On Sat, Feb 21, 2009 at 20:12, Aahz <a...@pythoncraft.com> wrote:

> On Sat, Feb 21, 2009, Brett Cannon wrote:
> > On Sat, Feb 21, 2009 at 15:46, Aahz <a...@pythoncraft.com> wrote:
> >> On Sat, Feb 21, 2009, Brett Cannon wrote:
> >>>
> >>> I am seeing two approaches emerging. One is where pickle contains all
> >>> Python code and then uses something like use_extension to make sure
> >>> the original Python objects are still reachable at some point. This
> >>> has the drawback that you have to use some function to make the
> >>> extensions happen and there is some extra object storage.
> >>>
> >>> The other approach is having pickle contain code known not to
> >>> be overridden by anyone, import _pypickle for stuff that may be
> >>> overridden, and then import _pickle for whatever is available. This
> >>> approach has the perk of using a standard practice for how to pull in
> >>> different implementation. But the drawback, thanks to how globals are
> >>> bound, is that any code pulled in from _pickle/_pypickle will not be
> >>> able to call into other optimized code; it's a take or leave it once
> >>> the call chain enters one of those modules as they will always call
> >>> the implementations in the module they originate from.
> >>
> >> To what extent do we care about being able to select Python-only on a
> >> per-module basis, particularly in the face of threaded imports?  That
> is,
> >> we could have a sys.python_only attribute that gets checked on import.
> >> That's simple and direct, and even allows per-module switching if the
> >> application really cares and import doesn't need to worry about threads.
> >>
> >> Alternatively, sys.python_only could be a set, but that gets ugly about
> >> setting from the application.  (The module checks to see whether it's
> >> listed in sys.python_only.)
> >>
> >> Maybe we should move this discussion to python-ideas for now to kick
> >> around really oddball suggestions?
> >
> > This is all about testing.
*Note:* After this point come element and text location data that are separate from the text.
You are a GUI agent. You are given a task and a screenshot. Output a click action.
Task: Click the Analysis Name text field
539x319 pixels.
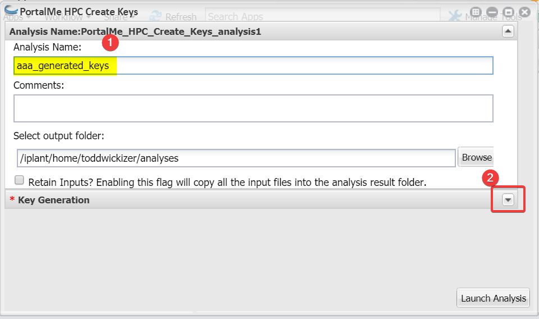(253, 66)
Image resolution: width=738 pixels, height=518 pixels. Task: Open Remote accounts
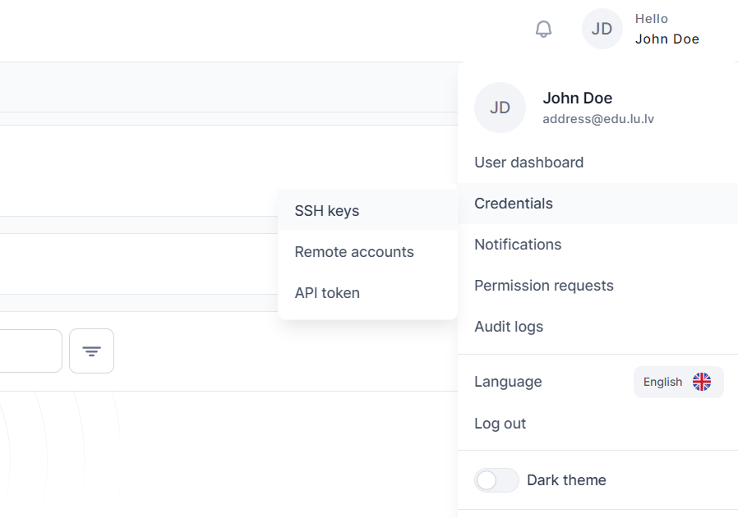354,252
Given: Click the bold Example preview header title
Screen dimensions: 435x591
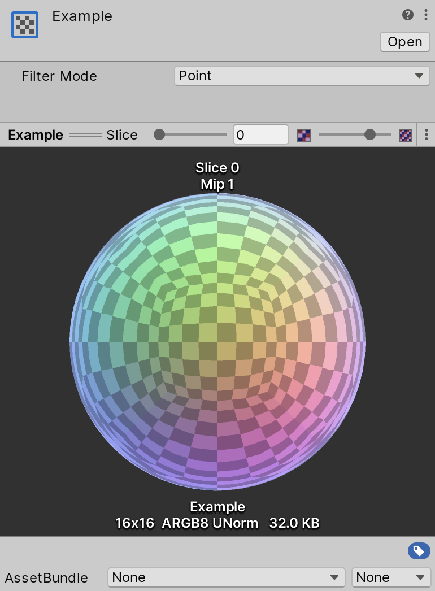Looking at the screenshot, I should click(36, 135).
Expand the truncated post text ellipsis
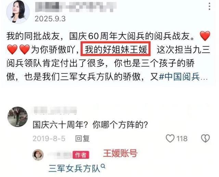This screenshot has height=177, width=219. tap(204, 79)
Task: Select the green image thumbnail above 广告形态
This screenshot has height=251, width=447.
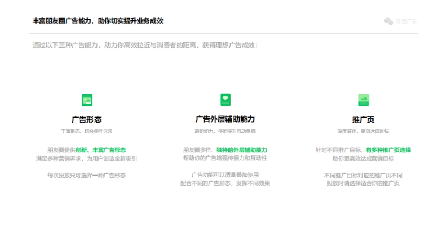Action: pyautogui.click(x=87, y=100)
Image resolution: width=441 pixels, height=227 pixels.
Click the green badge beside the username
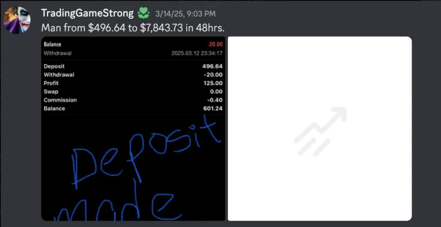tap(143, 14)
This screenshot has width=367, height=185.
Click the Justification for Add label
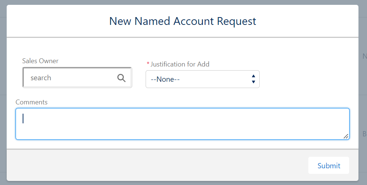(x=180, y=64)
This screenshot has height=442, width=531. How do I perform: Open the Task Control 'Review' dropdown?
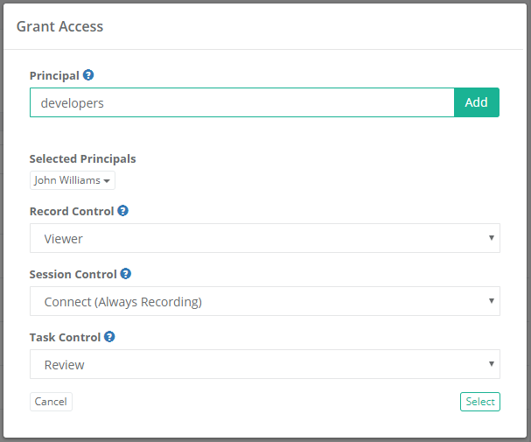pos(264,364)
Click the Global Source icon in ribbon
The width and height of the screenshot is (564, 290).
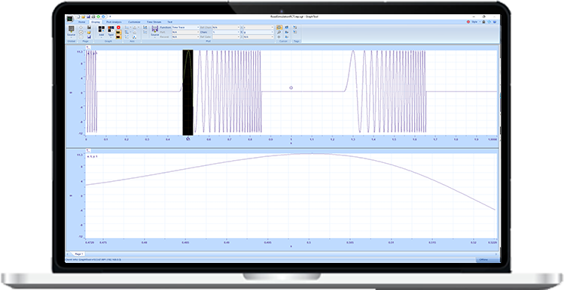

If a change is made to some extension code it
> > should be mirrored in the Python code and vice-versa.
>
> Okay, I don't see how that is a response to my suggestion -- I can
> imagine that someone might want to test a combination of pure-Python and
> binary libraries.
>

I don't want to move it because this isn't some idea for a new feature that
may or may not be useful; this isn't an "idea", it's needed.